• Excerpted passage:
· · · · ·

Causal Effect of Visual Attention Manipulation
Externally amplifying attention to image tokens (by scaling attention weights) partially heals the blindness, most notably in thinking variants (+18.2% accuracy gain), supporting the causal role of attentional suppression in the failure.
Implications
Practical Implications
Failure to perform authentic visual re-examination carries substantial risk in safety-critical applications such as medical imaging and autonomous systems, where overreliance on asserted self-verification can lead to undetected errors and hallucinations. The study cautions against relying on self-reflective chain-of-thought as an indicator of trustworthiness in the absence of verifiable attentional engagement.
Theoretical Implications
The findings underscore a fundamental limitation of current CoT-based VLMs: intrinsic reasoning processes prioritize text-based coherence over dynamic sensory re-grounding. This exposes a mismatch between linguistic simulation of reasoning and true multimodal integration. The distinction between capability and control is made explicit; models can process new images competently if externally cued, but lack mechanisms for autonomous, context-driven attention resetting.
Future Directions
Improvements likely require architectural or training protocol innovations to incorporate mechanisms for dynamic attentional control. This could involve training with explicit visual verification steps, introducing auxiliary losses tied to visual attention activation, or restructuring decoding paradigms to facilitate visual re-engagement during long-form reasoning. The diagnostic protocol established here provides a robust framework for evaluating progress on this front.
Conclusion
This work rigorously demonstrates that state-of-the-art VLMs, when left to their own devices, merely "say" they are re-examining visual input rather than genuinely "seeing" again during self-reflection. The illusion of visual re-examination is robust to scaling, prompting, and model design. The attenuation of this effect by explicit user intervention or forced attention highlights the gap between multimodal reasoning as linguistic simulation and genuine perceptual verification. Addressing this gap constitutes a central challenge for advancing reliable, autonomous multimodal AI (2605.15864).

· · · · ·

• Entries provided:
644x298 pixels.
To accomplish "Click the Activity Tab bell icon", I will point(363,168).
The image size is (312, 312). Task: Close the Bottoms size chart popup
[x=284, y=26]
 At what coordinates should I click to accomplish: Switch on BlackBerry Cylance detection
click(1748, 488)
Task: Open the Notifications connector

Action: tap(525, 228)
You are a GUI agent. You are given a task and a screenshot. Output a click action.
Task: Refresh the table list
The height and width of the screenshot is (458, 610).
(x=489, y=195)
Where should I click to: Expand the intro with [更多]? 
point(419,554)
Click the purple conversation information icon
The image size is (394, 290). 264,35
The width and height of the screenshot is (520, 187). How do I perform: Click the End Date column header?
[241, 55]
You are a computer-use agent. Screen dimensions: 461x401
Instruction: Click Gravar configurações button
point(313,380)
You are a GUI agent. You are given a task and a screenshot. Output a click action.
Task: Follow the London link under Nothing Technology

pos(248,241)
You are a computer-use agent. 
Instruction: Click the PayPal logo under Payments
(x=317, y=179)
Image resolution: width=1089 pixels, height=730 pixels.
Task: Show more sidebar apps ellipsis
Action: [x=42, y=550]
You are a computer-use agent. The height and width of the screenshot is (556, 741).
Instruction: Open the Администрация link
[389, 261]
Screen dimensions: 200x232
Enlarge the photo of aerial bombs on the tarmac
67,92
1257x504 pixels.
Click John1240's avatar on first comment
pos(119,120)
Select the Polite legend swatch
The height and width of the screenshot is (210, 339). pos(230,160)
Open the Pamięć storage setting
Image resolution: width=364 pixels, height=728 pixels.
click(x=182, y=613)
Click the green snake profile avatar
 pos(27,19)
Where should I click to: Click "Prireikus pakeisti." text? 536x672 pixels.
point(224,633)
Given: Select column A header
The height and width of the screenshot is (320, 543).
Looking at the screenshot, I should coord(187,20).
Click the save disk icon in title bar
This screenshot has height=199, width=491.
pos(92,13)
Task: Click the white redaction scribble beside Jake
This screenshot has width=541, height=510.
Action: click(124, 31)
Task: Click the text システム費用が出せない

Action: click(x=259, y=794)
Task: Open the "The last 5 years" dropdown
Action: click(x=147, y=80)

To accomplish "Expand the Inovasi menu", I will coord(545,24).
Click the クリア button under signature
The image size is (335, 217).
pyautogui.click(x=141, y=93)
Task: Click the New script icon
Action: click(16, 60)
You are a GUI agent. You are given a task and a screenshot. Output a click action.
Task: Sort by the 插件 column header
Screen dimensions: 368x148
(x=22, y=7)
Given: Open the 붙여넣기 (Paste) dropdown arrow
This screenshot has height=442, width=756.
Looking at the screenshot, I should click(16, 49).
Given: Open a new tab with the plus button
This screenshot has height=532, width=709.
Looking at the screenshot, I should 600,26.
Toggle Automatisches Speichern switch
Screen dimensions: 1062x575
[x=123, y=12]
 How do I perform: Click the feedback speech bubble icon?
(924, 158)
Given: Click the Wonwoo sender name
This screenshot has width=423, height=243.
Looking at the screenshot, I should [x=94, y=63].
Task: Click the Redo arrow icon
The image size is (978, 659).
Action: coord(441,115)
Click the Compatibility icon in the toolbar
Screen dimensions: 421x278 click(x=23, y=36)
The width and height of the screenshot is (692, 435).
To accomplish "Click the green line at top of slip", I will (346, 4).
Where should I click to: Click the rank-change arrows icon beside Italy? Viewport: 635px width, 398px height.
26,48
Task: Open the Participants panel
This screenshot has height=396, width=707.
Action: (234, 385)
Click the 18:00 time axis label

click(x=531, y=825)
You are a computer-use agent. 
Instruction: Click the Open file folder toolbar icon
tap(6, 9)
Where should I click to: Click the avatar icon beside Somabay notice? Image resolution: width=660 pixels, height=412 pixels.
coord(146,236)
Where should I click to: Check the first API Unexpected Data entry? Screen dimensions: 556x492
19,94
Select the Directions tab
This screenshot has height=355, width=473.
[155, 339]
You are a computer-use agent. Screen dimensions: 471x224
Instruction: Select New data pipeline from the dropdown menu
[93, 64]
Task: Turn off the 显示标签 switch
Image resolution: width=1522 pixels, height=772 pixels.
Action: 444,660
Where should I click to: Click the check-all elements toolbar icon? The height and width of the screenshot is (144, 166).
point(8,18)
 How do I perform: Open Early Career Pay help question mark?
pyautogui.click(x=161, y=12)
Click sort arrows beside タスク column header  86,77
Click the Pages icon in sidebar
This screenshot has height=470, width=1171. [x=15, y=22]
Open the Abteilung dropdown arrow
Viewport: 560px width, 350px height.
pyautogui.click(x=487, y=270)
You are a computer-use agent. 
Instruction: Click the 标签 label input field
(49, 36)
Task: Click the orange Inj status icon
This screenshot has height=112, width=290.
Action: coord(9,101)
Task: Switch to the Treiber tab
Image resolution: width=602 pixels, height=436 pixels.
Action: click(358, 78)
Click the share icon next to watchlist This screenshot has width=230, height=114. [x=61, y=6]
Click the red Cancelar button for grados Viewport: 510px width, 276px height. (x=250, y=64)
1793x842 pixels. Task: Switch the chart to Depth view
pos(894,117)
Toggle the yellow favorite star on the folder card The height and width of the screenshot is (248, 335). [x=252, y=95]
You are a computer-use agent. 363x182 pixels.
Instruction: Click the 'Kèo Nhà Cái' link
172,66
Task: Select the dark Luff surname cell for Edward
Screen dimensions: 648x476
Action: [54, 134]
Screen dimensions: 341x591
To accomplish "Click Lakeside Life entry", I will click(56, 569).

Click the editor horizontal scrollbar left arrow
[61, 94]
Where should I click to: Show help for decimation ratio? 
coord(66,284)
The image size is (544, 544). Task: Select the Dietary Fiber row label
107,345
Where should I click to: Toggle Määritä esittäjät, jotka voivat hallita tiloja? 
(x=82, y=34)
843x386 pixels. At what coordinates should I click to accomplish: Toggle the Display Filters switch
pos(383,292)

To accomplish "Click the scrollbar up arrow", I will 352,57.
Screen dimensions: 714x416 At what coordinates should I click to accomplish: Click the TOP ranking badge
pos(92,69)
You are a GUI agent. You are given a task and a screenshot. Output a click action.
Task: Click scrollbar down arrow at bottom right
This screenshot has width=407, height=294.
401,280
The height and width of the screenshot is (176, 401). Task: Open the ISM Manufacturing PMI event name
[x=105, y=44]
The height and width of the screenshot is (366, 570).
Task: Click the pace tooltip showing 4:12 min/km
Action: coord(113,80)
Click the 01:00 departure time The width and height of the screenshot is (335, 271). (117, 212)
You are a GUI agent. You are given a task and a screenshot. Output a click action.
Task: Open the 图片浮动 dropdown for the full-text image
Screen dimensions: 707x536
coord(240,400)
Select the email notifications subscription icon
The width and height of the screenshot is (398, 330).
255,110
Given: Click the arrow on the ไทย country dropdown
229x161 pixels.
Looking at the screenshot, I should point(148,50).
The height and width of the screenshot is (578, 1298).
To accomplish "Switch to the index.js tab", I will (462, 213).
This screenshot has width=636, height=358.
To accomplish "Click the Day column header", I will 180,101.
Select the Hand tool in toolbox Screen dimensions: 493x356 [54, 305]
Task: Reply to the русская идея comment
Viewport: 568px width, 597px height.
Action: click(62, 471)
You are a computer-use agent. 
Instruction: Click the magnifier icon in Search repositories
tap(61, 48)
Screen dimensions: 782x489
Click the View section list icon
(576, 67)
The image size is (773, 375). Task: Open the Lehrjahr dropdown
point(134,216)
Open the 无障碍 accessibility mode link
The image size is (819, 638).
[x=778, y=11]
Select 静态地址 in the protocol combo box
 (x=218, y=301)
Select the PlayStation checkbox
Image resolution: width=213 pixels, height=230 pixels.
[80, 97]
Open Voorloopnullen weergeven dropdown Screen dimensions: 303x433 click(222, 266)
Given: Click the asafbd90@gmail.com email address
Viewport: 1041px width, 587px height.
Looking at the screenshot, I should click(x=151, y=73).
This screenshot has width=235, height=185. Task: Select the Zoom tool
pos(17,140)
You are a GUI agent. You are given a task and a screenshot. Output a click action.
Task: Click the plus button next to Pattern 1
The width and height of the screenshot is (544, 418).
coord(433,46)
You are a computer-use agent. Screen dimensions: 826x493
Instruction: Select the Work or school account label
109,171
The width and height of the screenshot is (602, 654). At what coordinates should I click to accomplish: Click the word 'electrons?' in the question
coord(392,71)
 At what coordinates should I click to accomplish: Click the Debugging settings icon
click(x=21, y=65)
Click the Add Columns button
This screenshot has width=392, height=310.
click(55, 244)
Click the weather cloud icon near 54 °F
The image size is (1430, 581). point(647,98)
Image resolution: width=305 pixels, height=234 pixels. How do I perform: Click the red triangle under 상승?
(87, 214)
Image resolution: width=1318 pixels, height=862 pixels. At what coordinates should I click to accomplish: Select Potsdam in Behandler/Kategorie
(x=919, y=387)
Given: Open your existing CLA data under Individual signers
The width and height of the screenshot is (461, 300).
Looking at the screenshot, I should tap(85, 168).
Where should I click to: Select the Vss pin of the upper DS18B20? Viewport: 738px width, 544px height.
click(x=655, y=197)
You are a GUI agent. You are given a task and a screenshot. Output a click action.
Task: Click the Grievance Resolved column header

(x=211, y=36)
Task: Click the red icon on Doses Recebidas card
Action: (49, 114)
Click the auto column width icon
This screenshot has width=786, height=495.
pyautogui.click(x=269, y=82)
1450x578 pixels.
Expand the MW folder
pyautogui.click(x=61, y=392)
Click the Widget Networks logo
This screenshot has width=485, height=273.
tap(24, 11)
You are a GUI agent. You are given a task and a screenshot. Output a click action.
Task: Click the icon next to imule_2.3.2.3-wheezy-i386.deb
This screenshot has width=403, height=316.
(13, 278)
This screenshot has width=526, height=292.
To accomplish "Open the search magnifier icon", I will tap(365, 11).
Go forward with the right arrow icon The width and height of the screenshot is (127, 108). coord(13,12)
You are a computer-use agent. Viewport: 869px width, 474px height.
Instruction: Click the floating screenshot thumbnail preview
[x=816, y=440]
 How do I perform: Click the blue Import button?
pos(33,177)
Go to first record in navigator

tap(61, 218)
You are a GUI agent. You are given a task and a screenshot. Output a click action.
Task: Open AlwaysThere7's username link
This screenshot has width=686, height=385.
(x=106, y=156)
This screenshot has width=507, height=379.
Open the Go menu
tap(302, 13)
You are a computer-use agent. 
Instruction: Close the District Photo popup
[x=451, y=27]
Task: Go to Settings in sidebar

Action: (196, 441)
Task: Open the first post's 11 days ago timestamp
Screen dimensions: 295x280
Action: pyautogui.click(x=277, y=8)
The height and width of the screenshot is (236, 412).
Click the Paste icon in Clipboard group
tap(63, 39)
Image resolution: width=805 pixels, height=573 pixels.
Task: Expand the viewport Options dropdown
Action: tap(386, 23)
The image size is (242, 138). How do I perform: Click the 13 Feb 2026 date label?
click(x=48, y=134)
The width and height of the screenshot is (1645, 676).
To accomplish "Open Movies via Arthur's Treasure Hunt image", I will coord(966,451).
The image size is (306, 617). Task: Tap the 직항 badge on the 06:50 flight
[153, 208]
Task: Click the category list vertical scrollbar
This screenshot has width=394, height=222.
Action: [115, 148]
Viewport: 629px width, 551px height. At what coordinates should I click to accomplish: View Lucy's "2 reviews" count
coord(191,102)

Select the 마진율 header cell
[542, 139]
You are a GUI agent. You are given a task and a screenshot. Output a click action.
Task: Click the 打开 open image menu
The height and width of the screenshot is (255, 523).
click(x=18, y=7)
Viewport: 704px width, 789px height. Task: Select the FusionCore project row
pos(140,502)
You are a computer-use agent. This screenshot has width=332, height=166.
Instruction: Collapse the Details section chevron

· · · · ·

• Work task A: Summarize the passage on visual re-examination in VLMs in two sentences.
• Work task B: Please rewrite the paragraph in the passage on visual re-examination in VLMs that begins "Improvements likely require" as a short bulleted list, keeping its main facts.

• Result A: State-of-the-art VLMs only say they are re-examining visual input during self-reflection without genuinely seeing it again, an illusion that holds across scaling, prompting, and model design and is partly remedied by externally amplifying attention to image tokens. This creates risk in safety-critical applications such as medical imaging and autonomous systems, and addressing it likely requires architectural or training innovations that give models dynamic attentional control.

• Result B:
- Progress likely requires architectural or training protocol innovations that add mechanisms for dynamic attentional control.
- Possible approaches include training with explicit visual verification steps, auxiliary losses tied to visual attention activation, and restructured decoding paradigms that support visual re-engagement during long-form reasoning.
- The diagnostic protocol established here provides a robust framework for evaluating progress.